[Part of a data file]

..........

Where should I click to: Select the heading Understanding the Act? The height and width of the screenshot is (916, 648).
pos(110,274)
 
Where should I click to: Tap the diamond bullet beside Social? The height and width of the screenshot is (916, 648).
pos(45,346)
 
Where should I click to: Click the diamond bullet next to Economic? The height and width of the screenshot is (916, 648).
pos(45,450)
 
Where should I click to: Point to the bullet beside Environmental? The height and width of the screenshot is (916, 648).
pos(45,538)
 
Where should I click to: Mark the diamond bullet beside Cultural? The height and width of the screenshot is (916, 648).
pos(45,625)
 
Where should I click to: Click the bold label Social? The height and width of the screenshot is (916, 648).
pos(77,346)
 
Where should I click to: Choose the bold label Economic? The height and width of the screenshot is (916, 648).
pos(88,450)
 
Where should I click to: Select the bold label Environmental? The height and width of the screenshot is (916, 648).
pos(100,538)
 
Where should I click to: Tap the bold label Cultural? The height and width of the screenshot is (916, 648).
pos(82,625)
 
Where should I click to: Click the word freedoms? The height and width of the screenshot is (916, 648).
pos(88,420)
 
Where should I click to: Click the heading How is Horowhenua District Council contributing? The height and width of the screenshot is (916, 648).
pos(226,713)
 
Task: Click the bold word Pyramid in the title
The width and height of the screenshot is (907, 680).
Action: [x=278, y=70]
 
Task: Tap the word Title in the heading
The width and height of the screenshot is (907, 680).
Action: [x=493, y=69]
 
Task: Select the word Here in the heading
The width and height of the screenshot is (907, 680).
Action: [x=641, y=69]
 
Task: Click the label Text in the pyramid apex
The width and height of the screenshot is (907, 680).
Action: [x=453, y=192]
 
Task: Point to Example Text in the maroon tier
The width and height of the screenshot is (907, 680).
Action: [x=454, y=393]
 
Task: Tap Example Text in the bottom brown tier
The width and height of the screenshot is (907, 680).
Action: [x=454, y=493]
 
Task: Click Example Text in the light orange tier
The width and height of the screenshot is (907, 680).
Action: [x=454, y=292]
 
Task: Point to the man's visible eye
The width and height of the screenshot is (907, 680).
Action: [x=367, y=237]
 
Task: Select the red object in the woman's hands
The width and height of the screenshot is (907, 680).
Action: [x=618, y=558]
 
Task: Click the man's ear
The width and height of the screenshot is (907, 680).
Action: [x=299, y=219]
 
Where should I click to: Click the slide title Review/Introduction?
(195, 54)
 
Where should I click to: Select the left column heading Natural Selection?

..........

[WHAT THE TASK ASKS]: Repeat every one of the lines above verbatim, without changing any word, number, or punctuation mark.

[WRITTEN REPLY]:
Where should I click to: Select the heading Understanding the Act? The height and width of the screenshot is (916, 648).
pos(110,274)
 
Where should I click to: Tap the diamond bullet beside Social? The height and width of the screenshot is (916, 648).
pos(45,346)
 
Where should I click to: Click the diamond bullet next to Economic? The height and width of the screenshot is (916, 648).
pos(45,450)
 
Where should I click to: Point to the bullet beside Environmental? The height and width of the screenshot is (916, 648).
pos(45,538)
 
Where should I click to: Mark the diamond bullet beside Cultural? The height and width of the screenshot is (916, 648).
pos(45,625)
 
Where should I click to: Click the bold label Social? The height and width of the screenshot is (916, 648).
pos(77,346)
 
Where should I click to: Choose the bold label Economic? The height and width of the screenshot is (916, 648).
pos(88,450)
 
Where should I click to: Select the bold label Environmental? The height and width of the screenshot is (916, 648).
pos(100,538)
 
Where should I click to: Tap the bold label Cultural? The height and width of the screenshot is (916, 648).
pos(82,625)
 
Where should I click to: Click the word freedoms? The height and width of the screenshot is (916, 648).
pos(88,420)
 
Where should I click to: Click the heading How is Horowhenua District Council contributing? The height and width of the screenshot is (916, 648).
pos(226,713)
 
Task: Click the bold word Pyramid in the title
The width and height of the screenshot is (907, 680).
Action: [x=278, y=70]
 
Task: Tap the word Title in the heading
The width and height of the screenshot is (907, 680).
Action: [x=493, y=69]
 
Task: Select the word Here in the heading
The width and height of the screenshot is (907, 680).
Action: [x=641, y=69]
 
Task: Click the label Text in the pyramid apex
The width and height of the screenshot is (907, 680).
Action: [x=453, y=192]
 
Task: Point to Example Text in the maroon tier
The width and height of the screenshot is (907, 680).
Action: [x=454, y=393]
 
Task: Tap Example Text in the bottom brown tier
The width and height of the screenshot is (907, 680).
Action: [x=454, y=493]
 
Task: Click Example Text in the light orange tier
The width and height of the screenshot is (907, 680).
Action: [x=454, y=292]
 
Task: Point to the man's visible eye
The width and height of the screenshot is (907, 680).
Action: [x=367, y=237]
 
Task: Select the red object in the woman's hands
The width and height of the screenshot is (907, 680).
Action: [x=618, y=558]
 
Task: Click the man's ear
The width and height of the screenshot is (907, 680).
Action: [x=299, y=219]
 
Where should I click to: Click the slide title Review/Introduction?
(195, 54)
 
Where should I click to: Select the left column heading Natural Selection?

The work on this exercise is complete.